Но и отказаться невозможно, — перевод комсомольского работника в обком партии, — это очередная ступень карьеры, таковы правила игры: если предлагают шагнуть выше, — отказаться нельзя. Иначе тот же Круглов посмотрит на тебя как на зачумленного, иначе твоя карьера кончится плохо. Вместо Старой площади отправят на периферию, куда-нибудь очень далеко, за Урал, в холодный сибирский город, где девять месяцев зима, а остальное — лето…

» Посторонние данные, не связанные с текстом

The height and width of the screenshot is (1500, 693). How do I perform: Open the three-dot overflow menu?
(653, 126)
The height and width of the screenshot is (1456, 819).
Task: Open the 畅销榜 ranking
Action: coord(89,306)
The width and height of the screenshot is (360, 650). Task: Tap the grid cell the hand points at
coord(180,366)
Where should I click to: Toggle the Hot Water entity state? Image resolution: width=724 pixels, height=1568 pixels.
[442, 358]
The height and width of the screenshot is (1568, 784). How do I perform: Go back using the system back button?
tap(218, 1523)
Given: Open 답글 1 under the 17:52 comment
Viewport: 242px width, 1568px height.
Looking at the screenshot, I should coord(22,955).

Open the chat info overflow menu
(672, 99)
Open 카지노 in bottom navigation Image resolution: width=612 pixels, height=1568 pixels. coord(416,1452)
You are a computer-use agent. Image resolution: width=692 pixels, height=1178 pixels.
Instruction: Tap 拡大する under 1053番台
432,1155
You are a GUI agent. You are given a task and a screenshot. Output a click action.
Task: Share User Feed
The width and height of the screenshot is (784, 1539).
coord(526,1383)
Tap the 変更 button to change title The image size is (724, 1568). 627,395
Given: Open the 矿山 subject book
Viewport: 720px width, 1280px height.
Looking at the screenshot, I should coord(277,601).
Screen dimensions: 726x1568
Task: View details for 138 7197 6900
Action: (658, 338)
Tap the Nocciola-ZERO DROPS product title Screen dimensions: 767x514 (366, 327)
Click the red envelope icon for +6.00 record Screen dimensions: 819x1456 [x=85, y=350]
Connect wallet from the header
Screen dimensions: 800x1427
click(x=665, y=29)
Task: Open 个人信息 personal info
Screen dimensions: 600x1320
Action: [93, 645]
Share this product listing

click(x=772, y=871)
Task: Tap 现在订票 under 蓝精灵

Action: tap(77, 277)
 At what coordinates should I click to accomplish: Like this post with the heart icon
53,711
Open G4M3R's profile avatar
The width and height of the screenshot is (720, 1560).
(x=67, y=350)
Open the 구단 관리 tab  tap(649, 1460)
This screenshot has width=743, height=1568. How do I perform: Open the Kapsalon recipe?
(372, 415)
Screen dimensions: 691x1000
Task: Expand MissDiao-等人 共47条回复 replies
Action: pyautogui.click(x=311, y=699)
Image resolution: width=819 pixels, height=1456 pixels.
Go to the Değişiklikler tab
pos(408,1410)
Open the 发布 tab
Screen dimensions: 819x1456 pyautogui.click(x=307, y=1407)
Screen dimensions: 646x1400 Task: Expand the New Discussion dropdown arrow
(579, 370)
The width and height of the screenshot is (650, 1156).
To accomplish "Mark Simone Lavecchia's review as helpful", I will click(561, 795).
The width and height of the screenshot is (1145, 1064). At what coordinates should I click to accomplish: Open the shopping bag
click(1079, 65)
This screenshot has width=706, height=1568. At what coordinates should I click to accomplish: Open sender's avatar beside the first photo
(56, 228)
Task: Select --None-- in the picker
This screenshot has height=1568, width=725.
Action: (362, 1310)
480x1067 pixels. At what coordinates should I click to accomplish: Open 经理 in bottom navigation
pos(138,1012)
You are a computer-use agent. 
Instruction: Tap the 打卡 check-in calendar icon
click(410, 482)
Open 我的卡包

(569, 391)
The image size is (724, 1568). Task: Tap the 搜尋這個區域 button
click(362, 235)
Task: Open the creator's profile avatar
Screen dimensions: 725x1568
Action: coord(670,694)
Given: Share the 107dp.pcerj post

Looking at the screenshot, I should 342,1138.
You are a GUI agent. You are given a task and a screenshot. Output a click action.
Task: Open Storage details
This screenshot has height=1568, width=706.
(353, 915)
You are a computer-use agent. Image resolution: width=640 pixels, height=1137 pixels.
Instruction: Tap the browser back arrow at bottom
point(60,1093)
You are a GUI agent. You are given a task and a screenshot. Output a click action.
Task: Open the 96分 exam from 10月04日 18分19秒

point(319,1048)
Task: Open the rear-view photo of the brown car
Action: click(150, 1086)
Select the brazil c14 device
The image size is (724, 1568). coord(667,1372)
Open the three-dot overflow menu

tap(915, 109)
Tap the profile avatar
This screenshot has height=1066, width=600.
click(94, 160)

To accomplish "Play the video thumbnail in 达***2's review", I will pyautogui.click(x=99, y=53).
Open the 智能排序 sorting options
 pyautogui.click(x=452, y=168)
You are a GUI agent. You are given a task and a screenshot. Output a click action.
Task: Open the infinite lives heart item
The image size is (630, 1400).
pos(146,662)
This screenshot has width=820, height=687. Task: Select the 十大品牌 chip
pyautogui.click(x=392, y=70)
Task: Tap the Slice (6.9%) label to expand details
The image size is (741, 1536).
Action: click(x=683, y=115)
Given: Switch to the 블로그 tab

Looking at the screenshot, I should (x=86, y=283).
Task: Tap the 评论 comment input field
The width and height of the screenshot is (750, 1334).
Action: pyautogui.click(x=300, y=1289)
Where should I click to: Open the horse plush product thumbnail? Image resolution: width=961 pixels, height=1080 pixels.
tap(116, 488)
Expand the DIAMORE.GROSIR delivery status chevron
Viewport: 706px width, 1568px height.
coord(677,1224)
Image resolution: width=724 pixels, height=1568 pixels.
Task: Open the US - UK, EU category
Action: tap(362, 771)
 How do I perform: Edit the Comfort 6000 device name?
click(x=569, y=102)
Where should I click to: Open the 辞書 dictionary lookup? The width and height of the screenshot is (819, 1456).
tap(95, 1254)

На краю стола лежала книжица Леонида Ильича Брежнева "Малая земля" в красном переплете с злотым тиснением. Круглов перехватил взгляд посетителя, внимательно посмотрел на Бориса поверх своих бесполезных очков и спросил, строго и одновременно как-то по-доброму, по-отцовски:
— Надеюсь, читал?
Борис молча кивнул, он хотел сказать, что лично знает реального, настоящего автора этой книжки, того, кто "Малую землю" за Брежнева написал. Автор — хороший журналист, — это если судить по его деловым качествам, а по жизни, по судьбе, — сволочь последняя. Потому что только сволочь сможет так вот публично позориться, пачкать свое имя. Борис промолчал, но Круглов продолжал на него смотреть, ожидая какого-то ответа.